すれ違いまくりのガチ恋ラブコメ、ミュージックスタート♪
主人公を好きなヒロイン、ヒロインを家族のように大事にしている主人公、そして主人公がガチ恋しているネット配信者の中身は実はヒロイン、という最近増えてきたタイプの物語。
なんだけど、これ、誰かを推すってどういうことかとか、そのときの感情とかすごい考えさせられて面白かった。
歌い手であるderellaにガチ恋を公言している主人公だけれども、彼女が配信者で顔出しNGでリアルライブがないから現場もなく、リプはキモくなりそうなので送らないと自分に課している。そんな主人公が、じゃあ推しとどうなりたい?と問われ、考えた結果が『認知してほしい』。

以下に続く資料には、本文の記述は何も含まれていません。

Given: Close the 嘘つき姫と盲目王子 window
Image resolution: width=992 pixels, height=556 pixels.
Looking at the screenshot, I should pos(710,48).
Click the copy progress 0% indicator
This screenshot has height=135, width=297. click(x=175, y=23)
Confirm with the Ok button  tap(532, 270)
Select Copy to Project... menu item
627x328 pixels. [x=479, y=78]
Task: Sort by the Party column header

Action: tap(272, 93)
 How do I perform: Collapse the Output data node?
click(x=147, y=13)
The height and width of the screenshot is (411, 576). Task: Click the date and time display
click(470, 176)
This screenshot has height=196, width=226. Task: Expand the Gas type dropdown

そこから、彼女に誕プレと手紙を送ろうと決めて、他ジャンルのオタクやってる友人のファンレターを参考に見せてもらったり、幼馴染と一緒に雑貨屋で便箋などを見ているうちに、次第に『認知してほしい』から『自分の感情を伝えたい』『感謝を伝えたい』に変化する。
これって推すという行動において、結構デカいというか、相手からのなにかが欲しいというのから相手になにかしたい(見返りを求めない)になるのってすごい大事な気がする。
認知してほしい、ファンサが欲しいっていう方向に行くと、どうしても推し活ってすごいしんどくなってくるときがある。特に推しが三次元の場合。二次元だとこちらを認知してくれることって絶対にないんだけど、三次元になると認識してくれる可能性が上がって、認識してほしい、こっち見てほしい、ファンサしてほしいになる。でも推すって元々はそうじゃないし、なにか伝えたりプレゼントを贈ったりするってそういうことじゃないんだよな。感謝を伝えるだけであり、それで認識してほしいっていうのはまた違うんだよなー……というのを読んでてすごく考えた。
この小説、主人公の地の文や台詞がかなりオタク特有ハイテンション早口で、それに乗れるか乗れないかが面白がれるかどうかのポイントな気がする。人によってはウザさを感じるかもしれない文章だけれども、わたしは読んでてめちゃくちゃおもしろかった。こんなオタク、ツイッター(現在X)に無限にいる。ウケる。
こういうノリが良くてわかるわかる~~!ってなる文章すごい好き。
そんで、主人公のその『好き』やオタク特有早口を否定するキャラがほとんどいないのがこのラノベのいいところなんだよね。
一人いるっちゃいるけど、彼女も主人公のオタク特有早口が嫌いというより、自分の親友と仲が良いから主人公が嫌い、だから否定するっていう雰囲気と、加えて自身もモデルをやっているからこそ過激派ファンのヤバさを知っていて、だからこそ恐怖や危険性を理解しているからこそ嫌がっているという様子。
主人公が同担拒否なこともあり同担はほぼ出てこないんだけれども、周囲の人たちも何かしらを推していて、なにかを好き!という気持ちが強いのがすごく良かった。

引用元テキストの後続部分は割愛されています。